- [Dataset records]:
-- Start --

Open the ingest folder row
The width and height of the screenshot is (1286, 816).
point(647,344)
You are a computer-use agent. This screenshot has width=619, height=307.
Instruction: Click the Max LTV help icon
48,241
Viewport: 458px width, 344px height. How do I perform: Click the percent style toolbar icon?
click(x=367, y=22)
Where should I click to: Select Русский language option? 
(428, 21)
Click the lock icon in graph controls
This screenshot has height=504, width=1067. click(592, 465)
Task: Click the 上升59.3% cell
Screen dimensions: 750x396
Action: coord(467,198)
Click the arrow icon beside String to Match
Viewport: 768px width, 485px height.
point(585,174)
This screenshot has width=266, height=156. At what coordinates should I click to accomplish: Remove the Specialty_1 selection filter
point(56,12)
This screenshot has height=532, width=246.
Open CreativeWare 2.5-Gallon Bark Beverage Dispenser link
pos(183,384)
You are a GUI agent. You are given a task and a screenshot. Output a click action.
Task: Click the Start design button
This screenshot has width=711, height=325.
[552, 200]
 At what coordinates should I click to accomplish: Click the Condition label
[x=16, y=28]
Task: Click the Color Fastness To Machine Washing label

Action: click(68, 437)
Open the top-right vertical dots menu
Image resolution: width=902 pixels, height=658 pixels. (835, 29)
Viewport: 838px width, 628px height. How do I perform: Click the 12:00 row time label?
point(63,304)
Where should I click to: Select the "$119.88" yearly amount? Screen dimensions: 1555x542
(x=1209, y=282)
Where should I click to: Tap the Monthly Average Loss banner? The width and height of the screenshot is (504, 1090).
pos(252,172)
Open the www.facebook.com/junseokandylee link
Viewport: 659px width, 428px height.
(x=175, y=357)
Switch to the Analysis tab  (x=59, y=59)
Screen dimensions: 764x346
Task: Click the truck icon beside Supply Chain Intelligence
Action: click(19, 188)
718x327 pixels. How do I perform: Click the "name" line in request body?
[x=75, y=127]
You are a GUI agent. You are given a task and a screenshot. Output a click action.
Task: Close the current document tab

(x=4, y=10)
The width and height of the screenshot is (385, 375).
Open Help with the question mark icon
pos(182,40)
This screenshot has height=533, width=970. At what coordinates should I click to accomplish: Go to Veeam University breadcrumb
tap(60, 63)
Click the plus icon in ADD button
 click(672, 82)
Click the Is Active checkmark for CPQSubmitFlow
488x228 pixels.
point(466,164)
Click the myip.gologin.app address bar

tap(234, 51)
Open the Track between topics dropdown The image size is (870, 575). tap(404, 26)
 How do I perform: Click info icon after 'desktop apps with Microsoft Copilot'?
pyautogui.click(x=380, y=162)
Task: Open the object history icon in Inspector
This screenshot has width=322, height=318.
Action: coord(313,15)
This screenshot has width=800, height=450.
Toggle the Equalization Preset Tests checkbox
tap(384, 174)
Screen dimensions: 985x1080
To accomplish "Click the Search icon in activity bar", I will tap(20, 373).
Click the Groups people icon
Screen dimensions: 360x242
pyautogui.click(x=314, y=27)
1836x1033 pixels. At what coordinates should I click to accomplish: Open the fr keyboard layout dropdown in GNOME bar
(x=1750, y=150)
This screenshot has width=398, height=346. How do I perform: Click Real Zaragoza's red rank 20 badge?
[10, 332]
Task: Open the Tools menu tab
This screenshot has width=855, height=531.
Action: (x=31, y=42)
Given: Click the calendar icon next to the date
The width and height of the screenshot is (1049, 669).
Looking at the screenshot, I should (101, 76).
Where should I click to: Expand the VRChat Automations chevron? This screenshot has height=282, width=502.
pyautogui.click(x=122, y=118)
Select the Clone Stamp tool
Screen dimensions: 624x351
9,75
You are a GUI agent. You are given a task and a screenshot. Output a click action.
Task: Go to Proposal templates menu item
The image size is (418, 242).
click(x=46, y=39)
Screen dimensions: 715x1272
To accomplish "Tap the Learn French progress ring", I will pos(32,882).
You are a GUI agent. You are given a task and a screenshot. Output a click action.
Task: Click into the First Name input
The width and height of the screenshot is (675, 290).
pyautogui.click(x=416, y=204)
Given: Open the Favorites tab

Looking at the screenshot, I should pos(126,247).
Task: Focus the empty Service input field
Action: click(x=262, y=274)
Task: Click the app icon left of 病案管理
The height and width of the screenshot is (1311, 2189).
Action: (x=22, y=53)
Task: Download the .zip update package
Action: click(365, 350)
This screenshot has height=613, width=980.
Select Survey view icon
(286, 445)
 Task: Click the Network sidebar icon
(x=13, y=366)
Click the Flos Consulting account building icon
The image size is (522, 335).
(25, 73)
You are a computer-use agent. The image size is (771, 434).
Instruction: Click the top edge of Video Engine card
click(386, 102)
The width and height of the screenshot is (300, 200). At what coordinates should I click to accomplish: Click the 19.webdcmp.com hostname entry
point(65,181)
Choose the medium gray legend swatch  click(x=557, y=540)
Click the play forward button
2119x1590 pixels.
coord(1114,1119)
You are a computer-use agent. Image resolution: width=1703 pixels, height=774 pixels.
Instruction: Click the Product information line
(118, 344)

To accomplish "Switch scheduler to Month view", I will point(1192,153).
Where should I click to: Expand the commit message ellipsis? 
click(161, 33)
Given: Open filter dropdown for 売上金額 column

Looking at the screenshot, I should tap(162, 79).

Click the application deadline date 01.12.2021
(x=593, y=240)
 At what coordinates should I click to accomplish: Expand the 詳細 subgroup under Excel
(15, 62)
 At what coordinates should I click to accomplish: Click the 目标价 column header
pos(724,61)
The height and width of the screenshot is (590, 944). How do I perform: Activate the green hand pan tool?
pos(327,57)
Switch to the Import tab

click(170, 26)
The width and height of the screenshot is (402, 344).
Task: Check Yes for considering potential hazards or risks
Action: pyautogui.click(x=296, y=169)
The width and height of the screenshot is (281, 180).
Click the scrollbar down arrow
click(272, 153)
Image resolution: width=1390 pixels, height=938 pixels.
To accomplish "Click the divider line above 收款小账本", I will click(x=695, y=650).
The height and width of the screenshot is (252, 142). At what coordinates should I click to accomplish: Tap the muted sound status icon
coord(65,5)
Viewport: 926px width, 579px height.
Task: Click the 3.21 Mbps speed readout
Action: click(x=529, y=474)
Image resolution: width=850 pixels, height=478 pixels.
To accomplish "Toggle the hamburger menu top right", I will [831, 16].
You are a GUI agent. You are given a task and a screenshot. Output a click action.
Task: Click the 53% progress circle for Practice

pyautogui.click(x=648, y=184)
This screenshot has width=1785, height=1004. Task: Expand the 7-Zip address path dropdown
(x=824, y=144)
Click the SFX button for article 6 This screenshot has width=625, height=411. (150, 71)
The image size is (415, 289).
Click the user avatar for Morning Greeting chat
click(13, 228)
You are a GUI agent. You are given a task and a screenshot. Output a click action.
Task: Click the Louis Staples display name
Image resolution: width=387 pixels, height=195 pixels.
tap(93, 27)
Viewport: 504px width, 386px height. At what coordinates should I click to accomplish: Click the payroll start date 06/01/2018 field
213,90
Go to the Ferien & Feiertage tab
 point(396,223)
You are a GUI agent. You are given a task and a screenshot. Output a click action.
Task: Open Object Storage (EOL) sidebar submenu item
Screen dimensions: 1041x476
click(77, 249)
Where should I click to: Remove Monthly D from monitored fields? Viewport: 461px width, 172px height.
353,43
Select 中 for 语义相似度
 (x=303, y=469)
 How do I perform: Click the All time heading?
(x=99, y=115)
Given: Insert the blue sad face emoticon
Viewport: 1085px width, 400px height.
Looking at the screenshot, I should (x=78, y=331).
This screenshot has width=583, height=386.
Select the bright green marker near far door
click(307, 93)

-- End --

Please rewrite the stretch from the line containing "The width and height of the screenshot is (300, 200)." through the line containing "coord(1114,1119)", swapping "medium gray" for "light gray" and keeping everything else unchanged.

- [Right answer]:
The width and height of the screenshot is (300, 200). At what coordinates should I click to accomplish: Click the 19.webdcmp.com hostname entry
point(65,181)
Choose the light gray legend swatch  click(x=557, y=540)
Click the play forward button
2119x1590 pixels.
coord(1114,1119)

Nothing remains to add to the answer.